The rise of the Internet in the past few decades has also led to the expansion of Internet-related crimes. Online activities are no longer as incognito as they once seemed. Anonymous usernames, avatars and password-protected accounts aren’t enough to shield users from the real-world consequences of online crimes.

One relatively new type of Internet crime – cyber-bullying – has garnered national attention, especially in light of highly publicized cases. Cyber-bullying is a broad term that includes harassment, stalking, threats and other malicious conduct advanced through any electronic means – computers, mobile phones, tablets, email, websites, instant messaging, text messages, social media and the like. It can involve direct messages sent privately to the victim or public postings spread to a group of people. Additionally, it can involve identity theft, impersonation or invasion of privacy.

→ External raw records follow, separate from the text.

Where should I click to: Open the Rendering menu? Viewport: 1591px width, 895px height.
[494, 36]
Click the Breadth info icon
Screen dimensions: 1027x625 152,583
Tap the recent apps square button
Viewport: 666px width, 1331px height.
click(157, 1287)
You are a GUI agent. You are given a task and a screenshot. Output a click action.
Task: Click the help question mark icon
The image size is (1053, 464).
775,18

The common thread that runs through all of these behaviors is an intent to cause fear. The goal is to torment, intimidate and humiliate the victim.

Like other forms of speech-related crimes, however, cyber-bullying cases often involve legal gray areas. When do written or spoken words cross the line from free speech into criminally punishable behavior? The answer isn’t always clear. Much depends on the context of each situation.

California law takes a strong stance against cyber-bullying. It imposes harsh civil and criminal penalties for both cyber-stalking and cyber-harassment. A conviction can result in a prison sentence, significant fines, a lasting criminal record and a tarnished reputation.

Many people facing cyber-bullying accusations are juveniles with their entire futures ahead of them. In these cases, the stakes are especially high for everyone involved.

The takeaway is that it’s always wise to approach online activities with caution. In today’s digital age, the consequences of a few ill-thought-out words can last a lifetime.